» Task goal
Return the records below exactly as they appear. Begin at the line that contains "Open the Panties" and stop after the line that contains "Screen dimensions: 1338x896".

» Input for this task

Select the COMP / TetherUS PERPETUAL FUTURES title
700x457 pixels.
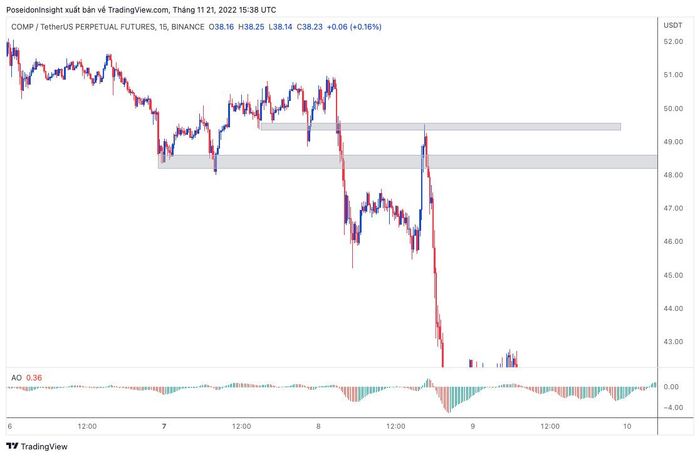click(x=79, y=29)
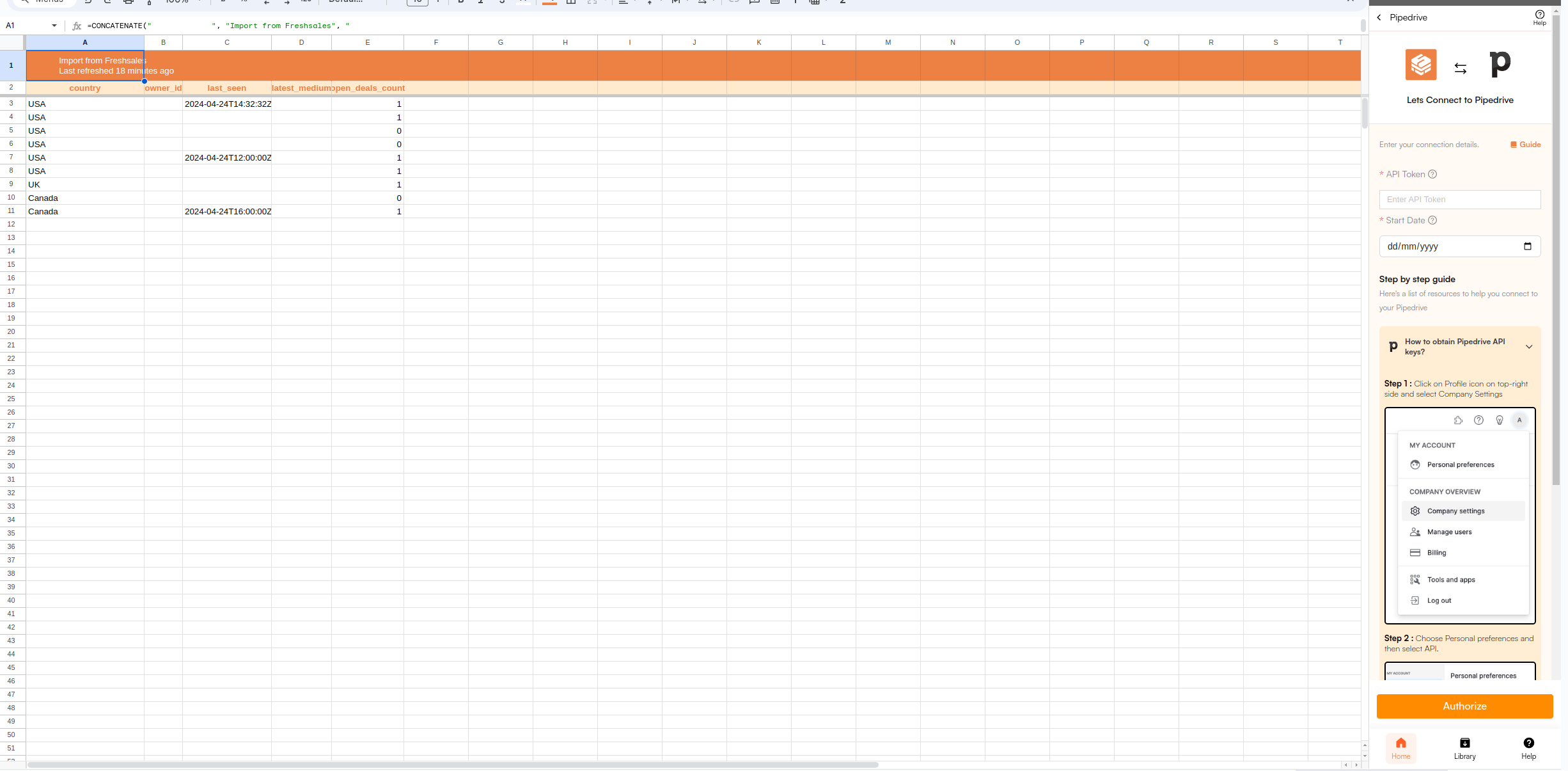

--

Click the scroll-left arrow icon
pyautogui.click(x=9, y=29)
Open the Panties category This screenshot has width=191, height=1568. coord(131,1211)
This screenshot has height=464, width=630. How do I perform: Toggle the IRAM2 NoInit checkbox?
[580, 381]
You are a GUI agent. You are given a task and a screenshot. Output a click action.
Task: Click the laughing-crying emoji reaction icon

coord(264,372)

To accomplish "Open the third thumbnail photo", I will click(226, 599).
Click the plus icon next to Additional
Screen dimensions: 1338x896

---

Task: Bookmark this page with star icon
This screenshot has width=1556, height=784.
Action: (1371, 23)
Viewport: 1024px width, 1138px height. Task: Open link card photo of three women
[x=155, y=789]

» Result of this exercise
Open the Panties category This screenshot has width=191, height=1568. coord(131,1211)
This screenshot has height=464, width=630. How do I perform: Toggle the IRAM2 NoInit checkbox?
[580, 381]
You are a GUI agent. You are given a task and a screenshot. Output a click action.
Task: Click the laughing-crying emoji reaction icon

coord(264,372)

To accomplish "Open the third thumbnail photo", I will click(226, 599).
Click the plus icon next to Additional
Screen dimensions: 1338x896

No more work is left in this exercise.